Reproduce the blog post below word for word, from "European Monetary Union Update: Cyprus" through "crisis from Greece.", inclusive.

(EXERCISE PASSAGE)

Saturday, July 28, 2012

European Monetary Union Update: Cyprus and Italy


            While the fiscal situation in Greece and Spain continues to deteriorate, despite the measures taken by the European Monetary Union to resolve the crisis, Cyprus has asked the European Monetary Union for a bailout, as it holds much Greek debt in the form of bonds.  The island republic inhabited mostly by ethnic Greeks is the most immediate example of the spread of contagion of fiscal crisis from Greece.

            Italy announced over five and a half billion dollars worth of additional budget cuts that will allow a six-month delay of a previously-approved increase in the value added tax, according to ANSA.  The tax cut is intended to increase economic growth.

Additional Thoughts on the United States Supreme Court Ruling on the Federalization of Health Insurance


            I noted several positives in my last post for conservatism and federalism in the recent United States Supreme Court ruling on the federalization of health insurance, which I hope my readers found heartening.

(End EXERCISE PASSAGE)
(DATA SECTION)

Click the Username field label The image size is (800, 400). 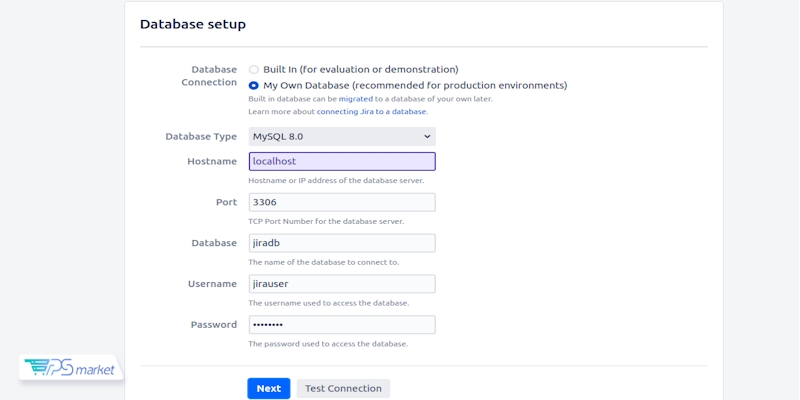212,284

(End DATA SECTION)

RESPONSE BELOW:
European Monetary Union Update: Cyprus and Italy


            While the fiscal situation in Greece and Spain continues to deteriorate, despite the measures taken by the European Monetary Union to resolve the crisis, Cyprus has asked the European Monetary Union for a bailout, as it holds much Greek debt in the form of bonds.  The island republic inhabited mostly by ethnic Greeks is the most immediate example of the spread of contagion of fiscal crisis from Greece.